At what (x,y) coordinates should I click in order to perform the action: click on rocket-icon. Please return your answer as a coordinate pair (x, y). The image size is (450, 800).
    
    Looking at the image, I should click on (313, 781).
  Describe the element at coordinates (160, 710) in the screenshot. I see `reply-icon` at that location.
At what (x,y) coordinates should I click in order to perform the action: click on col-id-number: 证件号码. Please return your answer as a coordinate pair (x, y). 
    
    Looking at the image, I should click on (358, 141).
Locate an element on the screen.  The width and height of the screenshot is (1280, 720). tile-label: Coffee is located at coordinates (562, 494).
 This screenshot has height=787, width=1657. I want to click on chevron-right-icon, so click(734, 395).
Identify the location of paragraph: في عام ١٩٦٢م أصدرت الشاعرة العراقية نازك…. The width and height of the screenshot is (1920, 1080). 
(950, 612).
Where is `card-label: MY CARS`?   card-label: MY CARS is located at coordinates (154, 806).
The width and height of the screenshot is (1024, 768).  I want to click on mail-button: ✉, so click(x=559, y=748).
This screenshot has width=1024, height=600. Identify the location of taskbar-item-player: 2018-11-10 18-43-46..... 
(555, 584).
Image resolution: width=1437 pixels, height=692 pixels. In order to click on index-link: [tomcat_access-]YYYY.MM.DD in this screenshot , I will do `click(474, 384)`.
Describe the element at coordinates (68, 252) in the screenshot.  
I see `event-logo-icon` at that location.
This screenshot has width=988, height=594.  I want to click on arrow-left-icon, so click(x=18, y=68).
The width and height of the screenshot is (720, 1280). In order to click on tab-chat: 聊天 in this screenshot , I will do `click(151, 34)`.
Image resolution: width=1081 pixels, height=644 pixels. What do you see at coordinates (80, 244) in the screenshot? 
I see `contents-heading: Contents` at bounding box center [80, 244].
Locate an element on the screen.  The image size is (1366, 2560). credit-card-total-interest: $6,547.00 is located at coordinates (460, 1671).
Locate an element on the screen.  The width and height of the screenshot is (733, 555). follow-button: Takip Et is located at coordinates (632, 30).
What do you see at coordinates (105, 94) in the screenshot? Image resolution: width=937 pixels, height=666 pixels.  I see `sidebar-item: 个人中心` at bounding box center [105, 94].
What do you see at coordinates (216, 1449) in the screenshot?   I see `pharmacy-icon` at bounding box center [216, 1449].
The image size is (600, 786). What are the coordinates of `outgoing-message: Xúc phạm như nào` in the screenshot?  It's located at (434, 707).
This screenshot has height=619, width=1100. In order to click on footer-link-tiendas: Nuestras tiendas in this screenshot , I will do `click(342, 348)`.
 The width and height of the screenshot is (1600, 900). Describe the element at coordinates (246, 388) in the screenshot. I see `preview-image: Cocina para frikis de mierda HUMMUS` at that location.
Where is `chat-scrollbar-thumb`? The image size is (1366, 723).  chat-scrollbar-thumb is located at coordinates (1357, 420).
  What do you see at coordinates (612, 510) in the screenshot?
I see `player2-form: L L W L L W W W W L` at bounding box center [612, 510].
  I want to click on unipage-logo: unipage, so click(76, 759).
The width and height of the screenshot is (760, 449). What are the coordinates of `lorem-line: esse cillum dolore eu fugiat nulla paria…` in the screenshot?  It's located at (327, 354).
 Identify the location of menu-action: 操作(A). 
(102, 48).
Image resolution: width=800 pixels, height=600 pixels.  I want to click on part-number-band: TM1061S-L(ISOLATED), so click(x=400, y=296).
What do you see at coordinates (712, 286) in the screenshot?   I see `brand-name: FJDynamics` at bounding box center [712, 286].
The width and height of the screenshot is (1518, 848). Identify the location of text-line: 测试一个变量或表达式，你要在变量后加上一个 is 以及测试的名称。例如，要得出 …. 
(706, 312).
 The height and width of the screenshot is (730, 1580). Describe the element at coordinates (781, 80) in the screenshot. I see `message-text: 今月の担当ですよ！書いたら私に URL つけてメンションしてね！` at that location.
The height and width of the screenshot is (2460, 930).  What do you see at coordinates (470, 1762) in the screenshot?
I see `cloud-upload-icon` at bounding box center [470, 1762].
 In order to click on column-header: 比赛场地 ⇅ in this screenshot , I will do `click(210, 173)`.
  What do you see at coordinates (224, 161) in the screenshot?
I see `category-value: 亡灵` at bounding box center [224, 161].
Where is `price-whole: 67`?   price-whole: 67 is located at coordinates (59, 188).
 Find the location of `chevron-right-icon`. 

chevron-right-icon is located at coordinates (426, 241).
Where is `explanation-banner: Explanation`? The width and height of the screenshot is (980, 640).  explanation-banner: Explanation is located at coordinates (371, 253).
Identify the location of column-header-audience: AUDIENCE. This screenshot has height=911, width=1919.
----
> Work task: Write out everything from the first line down to the one containing "Looking at the image, I should click on (358, 141).", swapping "rocket-icon" for "gear-icon" and leaving all else unchanged.

> Exercise response:
At what (x,y) coordinates should I click in order to perform the action: click on gear-icon. Please return your answer as a coordinate pair (x, y). The image size is (450, 800).
    
    Looking at the image, I should click on (313, 781).
  Describe the element at coordinates (160, 710) in the screenshot. I see `reply-icon` at that location.
At what (x,y) coordinates should I click in order to perform the action: click on col-id-number: 证件号码. Please return your answer as a coordinate pair (x, y). 
    
    Looking at the image, I should click on (358, 141).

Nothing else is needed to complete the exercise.